ARBEIT: Arbeit ist die Würde des Menschen. Sie ist die Grundvoraussetzung für seine Existenz.
Gerechter Lohn
Untrennbar mit der Arbeit ist der gerechte Lohn verbunden. Wer leistet, soll dafür auch entlohnt werden. Es ist nicht leicht, die genaue Bedeutung des Begriffes „gerechter Lohn" zu erklären. Aber zwei Umstände sind in diesem Zusammenhang wichtig. Erstens, dass, wer Lohn erarbeitet, das Gefühl hat, dass das, was er bekommt, gerecht ist. Zweitens, dass der Lohn oder das Gehalt ausreichen, um ein würdiges Leben zu führen: für sich selbst, für die Familie, für alle jene, die dem arbeitenden Menschen anvertraut sind.

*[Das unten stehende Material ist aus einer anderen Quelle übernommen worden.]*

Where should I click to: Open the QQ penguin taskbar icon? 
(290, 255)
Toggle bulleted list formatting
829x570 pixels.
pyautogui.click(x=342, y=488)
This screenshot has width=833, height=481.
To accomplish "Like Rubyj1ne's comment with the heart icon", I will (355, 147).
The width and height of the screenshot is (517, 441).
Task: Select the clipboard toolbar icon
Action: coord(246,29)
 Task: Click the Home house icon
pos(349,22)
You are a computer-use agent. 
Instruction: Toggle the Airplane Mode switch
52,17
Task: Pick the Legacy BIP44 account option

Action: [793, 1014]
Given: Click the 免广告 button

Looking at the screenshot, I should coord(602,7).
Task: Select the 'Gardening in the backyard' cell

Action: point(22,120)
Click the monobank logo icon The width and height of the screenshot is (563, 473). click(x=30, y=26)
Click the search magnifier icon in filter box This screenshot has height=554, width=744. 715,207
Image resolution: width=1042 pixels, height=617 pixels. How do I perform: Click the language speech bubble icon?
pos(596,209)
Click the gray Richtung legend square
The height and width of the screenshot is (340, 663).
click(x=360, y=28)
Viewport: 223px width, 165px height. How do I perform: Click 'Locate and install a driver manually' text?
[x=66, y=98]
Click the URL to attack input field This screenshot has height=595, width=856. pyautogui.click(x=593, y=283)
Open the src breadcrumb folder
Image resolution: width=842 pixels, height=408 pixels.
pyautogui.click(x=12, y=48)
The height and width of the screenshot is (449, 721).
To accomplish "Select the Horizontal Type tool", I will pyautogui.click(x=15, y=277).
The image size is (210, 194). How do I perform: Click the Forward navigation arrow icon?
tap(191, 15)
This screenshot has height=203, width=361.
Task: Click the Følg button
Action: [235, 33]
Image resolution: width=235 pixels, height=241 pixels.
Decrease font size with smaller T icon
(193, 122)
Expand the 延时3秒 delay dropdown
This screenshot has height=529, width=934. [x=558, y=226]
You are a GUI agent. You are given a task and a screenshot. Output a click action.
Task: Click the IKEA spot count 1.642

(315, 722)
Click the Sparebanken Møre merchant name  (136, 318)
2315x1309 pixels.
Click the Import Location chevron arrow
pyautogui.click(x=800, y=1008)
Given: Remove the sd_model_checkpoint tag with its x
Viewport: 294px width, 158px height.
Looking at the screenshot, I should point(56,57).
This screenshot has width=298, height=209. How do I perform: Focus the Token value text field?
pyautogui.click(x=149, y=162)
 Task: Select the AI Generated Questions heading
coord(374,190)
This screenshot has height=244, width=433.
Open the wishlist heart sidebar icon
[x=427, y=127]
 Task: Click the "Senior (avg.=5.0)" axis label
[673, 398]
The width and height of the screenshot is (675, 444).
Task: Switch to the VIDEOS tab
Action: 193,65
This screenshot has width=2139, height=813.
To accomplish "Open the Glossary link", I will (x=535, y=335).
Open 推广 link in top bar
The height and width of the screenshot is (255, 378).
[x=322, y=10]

Wer auf der Seite der Arbeiterschaft steht, wie ich es ein Leben lang tue, der weiß, dass jeder Einsatz gerechtfertigt ist, um dem Arbeiter den gerechten Lohn zu sichern. Er weiß ebenso gut, dass der Egoismus in der Gesellschaft, auch in der Südtiroler Gesellschaft, sehr groß ist, und viele in ihrem Egoismus in erster Linie auf sich schauen, nicht auf die Anderen. Ich sage es offen: Ich bin in meiner Gewerkschaftsarbeit bei den Südtirolern viel Egoismus gestoßen, aber auch viel soziales Empfinden. Es ist nicht immer wahr, dass Reichtum mit Egoismus gleichzusetzen ist. Es ist aber wahr, dass, wer viel hat, oft nie genug bekommt und nicht begreifen will, wie elend sich der Mensch fühlt, der zu wenig zum Leben hat. Und wie weh es tut, wenn der Mensch auf dem Arbeitsplatz sich nicht gerecht behandelt fühlt. Der gerechte Lohn und die Wahrung der menschlichen Würde sind zwei Faktoren, welche die Arbeit veredeln.